Our data also suggest that the increased mortality may be related more to the need for RRT than the oliguria itself, suggesting that other parameters, for example, high serum creatinine concentrations, may be better indicators for RRT than urine output. In an analysis of the MIMIC-II database, Mandelbaum et al. [9] reported that the increase in serum creatinine was a better predictor of the need for RRT than urine output, although urine output was a slightly better predictor of mortality. In their analysis, Kellum et al. reported that RRT use was more likely in patients diagnosed with AKI using urine output and creatinine concentration criteria than in patients diagnosed with AKI using just one of the two criteria [8]. We did not use the AKI criteria, preferring to use the more global term of “acute renal failure” (defined by a renal SOFA score > 2) and need for RRT, because this puts the degree of renal impairment in relation to the dysfunction of the other organs. The SOFA criteria are actually more commonly used than AKI in the critical care literature [23]. Somewhat surprisingly, in the current analysis, RRT was used in only 33% of the patients with permanent oliguria; however, 66% of the patients with permanent oliguria who did not receive RRT were discharged to the hospital floor or another hospital and we have no information about ongoing patient management after ICU discharge. Patients with permanent oliguria were also more likely to have a recorded decision to withhold/withdraw a life-sustaining measure, possibly explaining why RRT was not used in some of these patients.

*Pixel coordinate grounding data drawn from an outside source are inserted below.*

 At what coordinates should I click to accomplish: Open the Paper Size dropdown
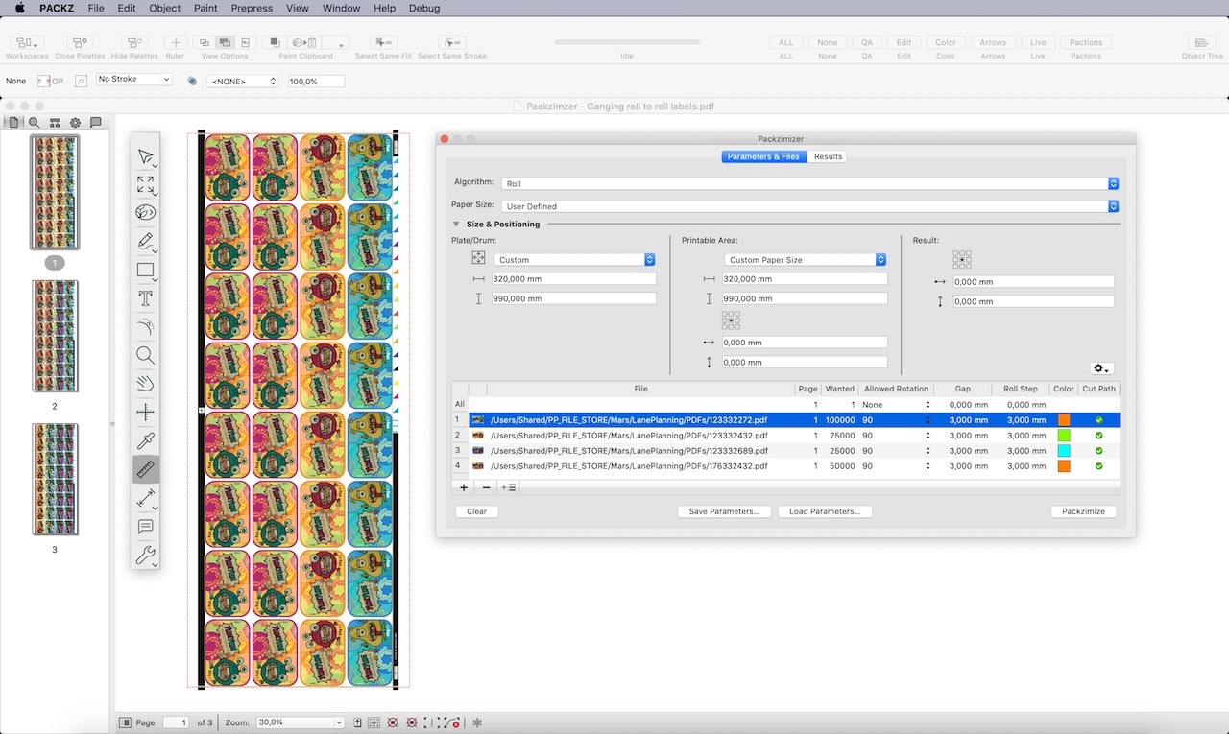(1112, 205)
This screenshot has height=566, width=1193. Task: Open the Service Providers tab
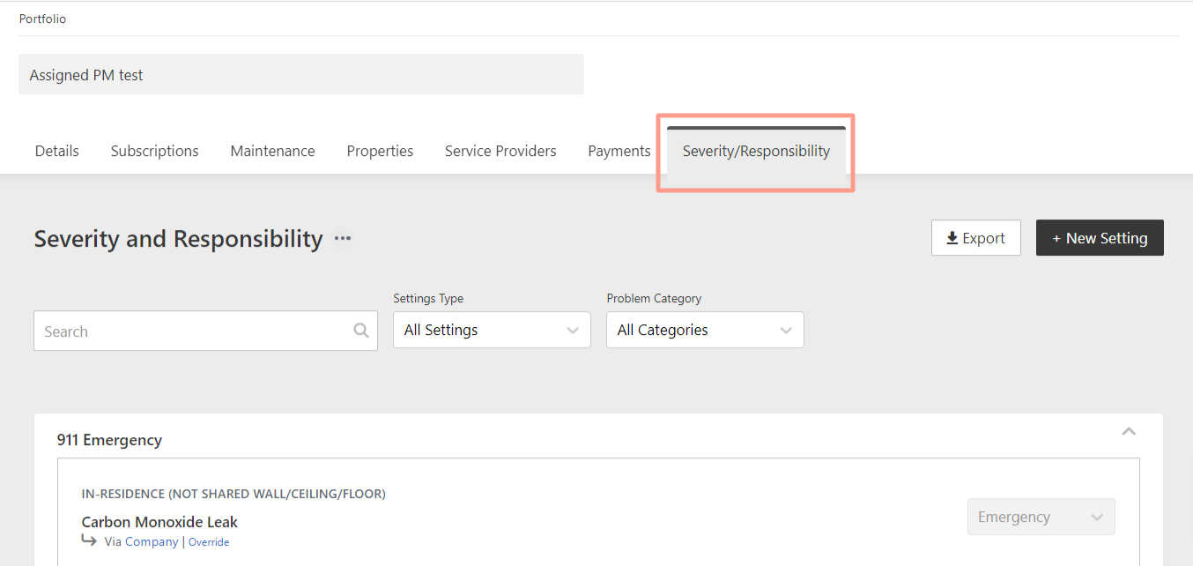[x=500, y=151]
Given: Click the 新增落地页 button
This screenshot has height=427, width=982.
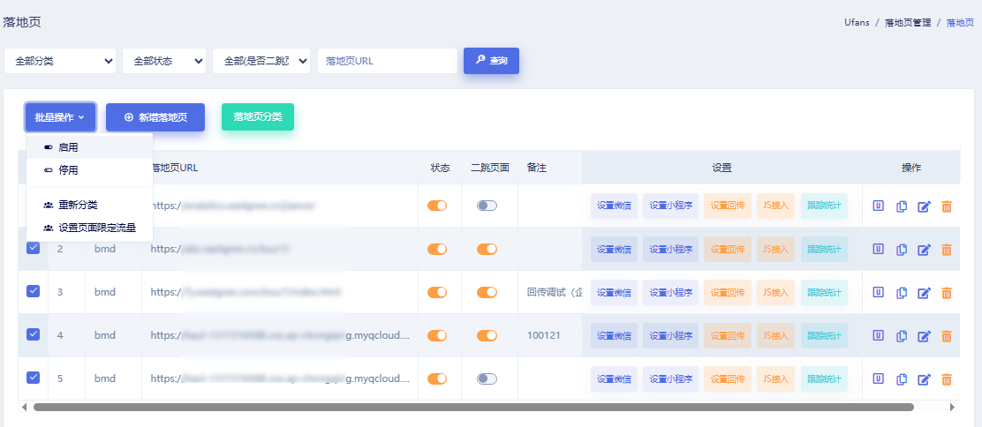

Recovery of a urine output is not itself a predictive factor, and urine output is not helpful in guiding fluid resuscitation [24]. Patients with permanent oliguria had a more positive fluid balance than those with transient or prolonged oliguria, which may explain in part the higher mortality rates in these patients, although it is not possible to determine whether these observations are epiphenomena or causal effects. Vaara et al. demonstrated an association between cumulative fluid overload (fluid accumulation > 10%) prior to RRT initiation and increased risk for 90-day mortality; the 90-day mortality rate of patients with fluid overload was 59.2% versus 31.4% without (difference of 27.8%, p <  0.001) [25]. In an earlier analysis of the ICON database, we reported that fluid balances became negative after the third ICU day in survivors but remained positive in non-survivors and that higher cumulative fluid balance at day 3 after ICU admission was independently associated with an increase in the hazard of death [26]. However, large randomized controlled trials have not shown a significant impact of fluid resuscitation strategy on clinical outcome or need for RRT [27].

Our study has several strengths but also some limitations. Strengths include the large database with patients from around the world, providing external validity, and the collection of data during the ICU stay. Limitations include the complexity of elements associated with oliguria that cannot be separated out, for example, we were unable to assess the need for fluids or diuretics or to assess the impact of different vasopressors. Moreover, criteria for RRT were not pre-defined due to the study design. Thus, RRT may have been used for fluid overload, increased urea and creatinine concentrations, electrolyte abnormalities, severe acidosis, and any combination of these. Another limitation is the lack of pre-admission data regarding the length of oliguria prior to ICU admission or the underlying reason for oliguria as well as the lack of post-discharge data. The methods of monitoring urine output and assessing body weight also likely varied across centers and may have influenced the accuracy of measurements. Finally, we chose a definition of oliguria using a cut-off of urine output of 0.5 ml/kg/h, but this degree of urine output may in fact be adequate for some patients, e.g., the very obese and the very old.

Conclusion

In conclusion, the present study demonstrates that oliguria is a common occurrence in ICU patients, and suggests that it may have a relatively benign nature if only transient. For prognostic assessment, it is more the duration of oliguria and need for RRT than oliguria per se that are associated with a worse outcome.